= SHORT TASK =
From the listing below, take the line that contains "This screenshot has height=1080, width=1920." and every line after it, through the line that contains "GREEN is located at coordinates (583, 197).". Reproduce those lines with "location" replaced by "position" and everything else unchanged.

Recorded data
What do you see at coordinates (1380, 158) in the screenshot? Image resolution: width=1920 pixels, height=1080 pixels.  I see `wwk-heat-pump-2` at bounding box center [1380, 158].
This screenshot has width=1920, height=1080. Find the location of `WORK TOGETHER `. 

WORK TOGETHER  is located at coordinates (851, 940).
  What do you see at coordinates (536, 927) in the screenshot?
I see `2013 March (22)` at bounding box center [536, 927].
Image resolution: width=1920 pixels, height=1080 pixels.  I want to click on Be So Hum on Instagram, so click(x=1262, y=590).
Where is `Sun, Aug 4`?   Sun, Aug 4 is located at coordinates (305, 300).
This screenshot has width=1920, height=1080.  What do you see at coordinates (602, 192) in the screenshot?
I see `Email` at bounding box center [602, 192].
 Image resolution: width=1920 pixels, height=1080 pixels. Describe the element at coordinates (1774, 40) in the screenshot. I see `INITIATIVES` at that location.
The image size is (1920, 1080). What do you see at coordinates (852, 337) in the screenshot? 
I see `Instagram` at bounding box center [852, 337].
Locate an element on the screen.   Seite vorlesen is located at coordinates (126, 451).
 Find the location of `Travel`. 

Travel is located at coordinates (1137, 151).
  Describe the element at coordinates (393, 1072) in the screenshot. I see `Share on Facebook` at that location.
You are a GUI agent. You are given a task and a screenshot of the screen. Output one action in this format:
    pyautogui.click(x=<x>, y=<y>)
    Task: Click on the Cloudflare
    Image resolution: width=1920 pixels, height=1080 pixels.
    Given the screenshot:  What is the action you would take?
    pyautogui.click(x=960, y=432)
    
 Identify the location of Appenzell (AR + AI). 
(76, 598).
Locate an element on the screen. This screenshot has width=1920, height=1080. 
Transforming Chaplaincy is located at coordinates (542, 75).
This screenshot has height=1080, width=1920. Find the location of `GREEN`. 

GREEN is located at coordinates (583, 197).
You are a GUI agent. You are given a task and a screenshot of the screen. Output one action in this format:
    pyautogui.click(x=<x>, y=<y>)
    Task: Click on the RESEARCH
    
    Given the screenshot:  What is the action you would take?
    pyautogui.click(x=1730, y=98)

= RESULT OF THE TASK =
This screenshot has height=1080, width=1920. Find the position of `GREEN`. 

GREEN is located at coordinates (583, 197).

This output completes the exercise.